Tutorial: Object Ranking

Roelof van Zwol - Yahoo! Research
Srinivas Vadrevu - Yahoo! Labs

Object ranking is an emerging discipline within information retrieval that is concerned with the ranking of objects, e.g. named entities and their attributes, in context of given a user query, or application. In this tutorial we will address the different aspects involved when building an object ranking system. We will present the state-of-the-art research in object ranking, as well as going into detail about our hands-on experiences when designing and developing the system for object ranking as it is in production at Yahoo! today. This allows for a unique mixture of research and development that will give the participants in-depth insights into the problem of object ranking.

The focus of current Web search engines is to retrieve relevant documents on the Web, and more precisely documents that match with the query intent of the user. Some users are looking for specific information, while other just want to access rich media content (images, videos, etc.) or explore a topic. In the latter scenario, users do not have a fixed or pre-determined information need, but are using the search engine to discover information related to a particular object of interest. In this scenario one can say that the user is in a exploratory mode.

To support users in their exploratory search the search engines are offering semantic search suggestions. In this tutorial, we will present a generic framework for ranking related objects. This framework ranks related entities according to two dimensions: a lateral dimension and a faceted dimension. In the lateral dimension, related entities are of the same nature as the entity queried (e.g. Barcelona and Madrid, or Angelina Jolie and Jessica Alba). In the faceted dimension, related entities are usually not of the same type as the queried entity, and refer to a specific aspect of the queried entity (e.g. Jennifer Aniston and the tvshow Friends).

In this tutorial we will describe the process of building a Web-scale object ranking system. In particular we will address the construction of a knowledge base that forms the basis for the object ranking, and the generation of ranking features using external sources such as search engine query logs, photo annotations in Flickr, and tweets on Twitter. Next, we will discuss machine learned ranking models using an ensemble of pair-wise preference models, and address various aspects of object ranking, including multi-media extensions, vertical solutions, attribute-aware ranking, and the importance of freshness. Last but not least, we will address the evaluation methodologies involved to tune the performance of Web-scale object ranking strategies.

 

Speakers:

 

Roelof van Zwol - Yahoo! Research

Dr. Roelof van Zwol is a senior research scientist at Yahoo! Research, where he is managing the multimedia research team. He has more than 10 years of international research experience in multimedia, information retrieval, (social) media mining, object ranking, spatial search, XML, databases, and machine learning. He is passionate about conducting research in an industrial context and to apply the outcomes in high-impact end-user services. His work on object ranking now powers the left-rail search suggestions in Yahoo!'s Web and image search engine. Prior to joining Yahoo he was an assistant professor at Utrecht University in the Netherlands. He received his Ph.D. in Computer Science in 2002 from the University of Twente in the Netherlands. Roelof van Zwol is the author of more than 70 peer reviewed publications. He was co-chair of CIVR in 2009, and organizer of the second CHORUS conference on Multimedia Search, as well as the organizer of 5 workshops themed around Web search, multimedia, and information retrieval.

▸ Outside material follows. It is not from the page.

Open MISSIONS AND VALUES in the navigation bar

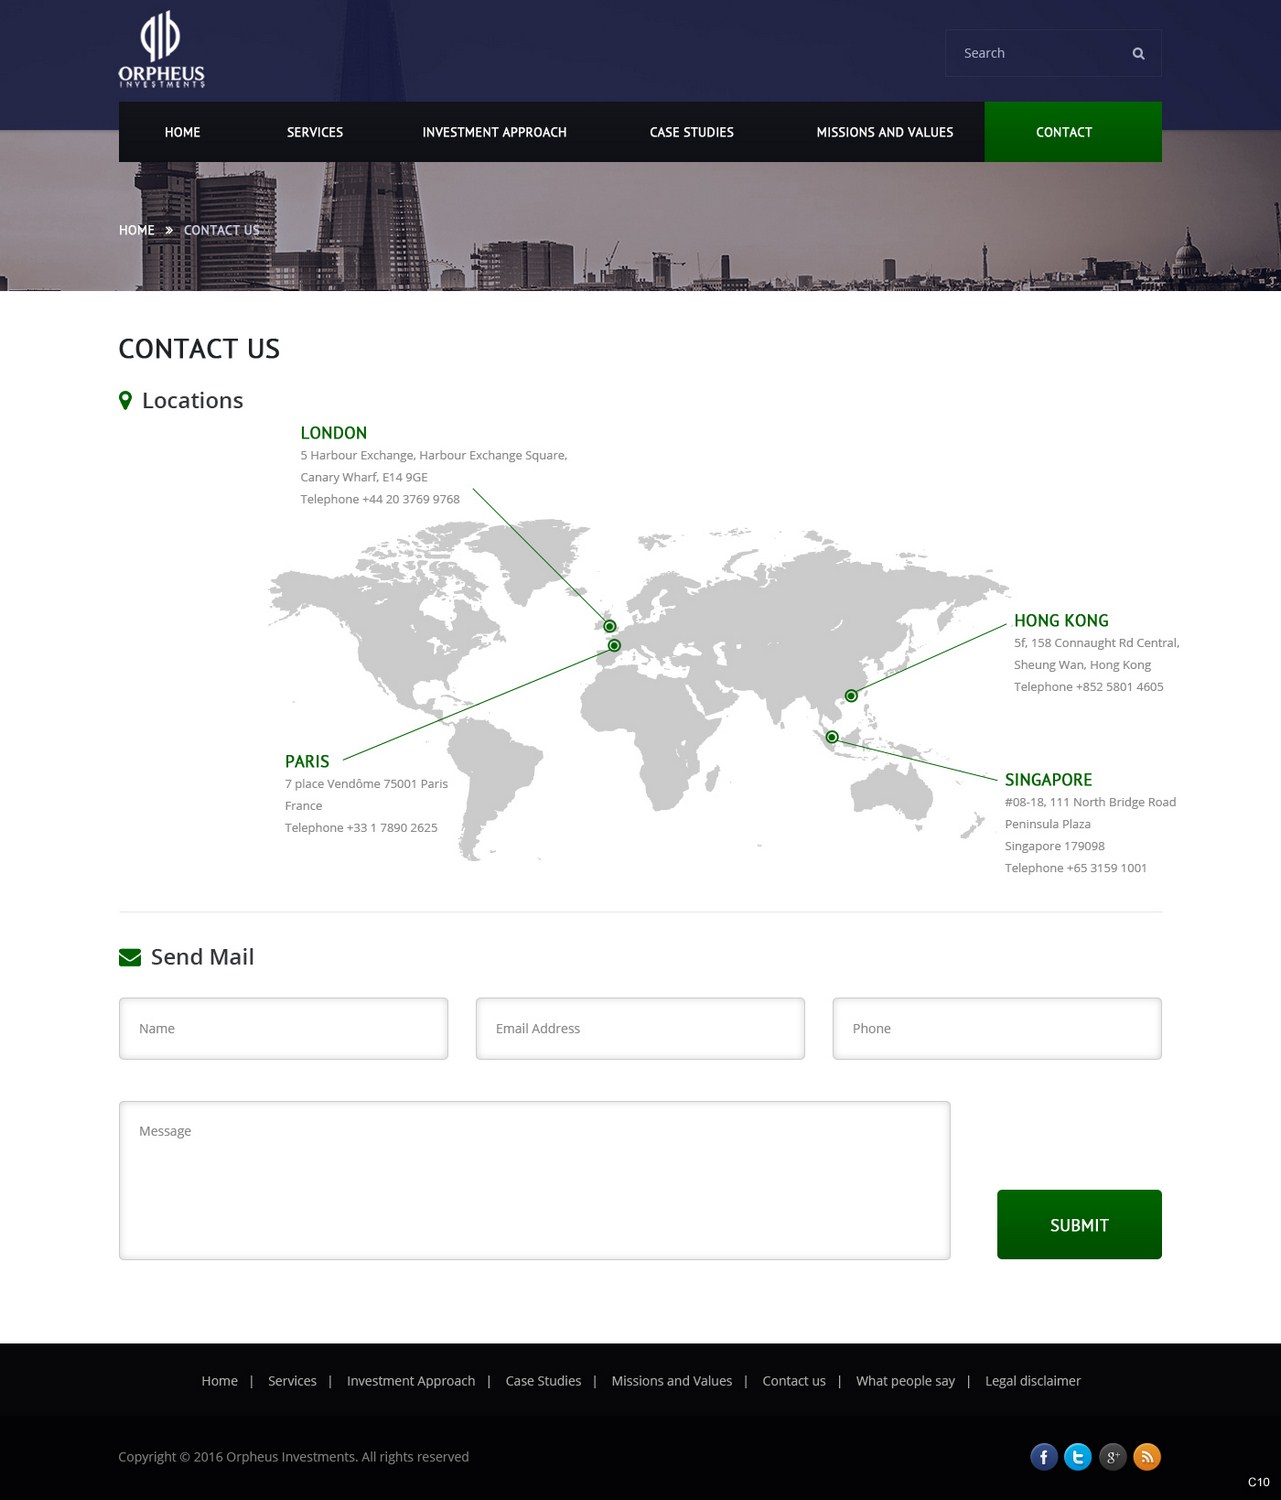coord(884,131)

Srinivas Vadrevu - Yahoo! Labs

Dr. Srinivas Vadrevu is a senior research scientist at Yahoo! Labs.  His current work at Yahoo! involves ranking related problems such as Web search ranking, cross-domain ranking for international countries and ranking and recommendation of related entities. During this time, he authored several publications at venues such as WWW, CIKM and KDD conferences and Machine Learning Journal. His recent work on object ranking powers entity search experiences at various parts within Yahoo!.  Previously he worked on information extraction and particularly on extracting structured data from Web pages, where he published a number of papers.  He received his Ph.D. in Computer Science from Arizona State University and received his M.S. in Computer Science from University of Minnesota, Duluth.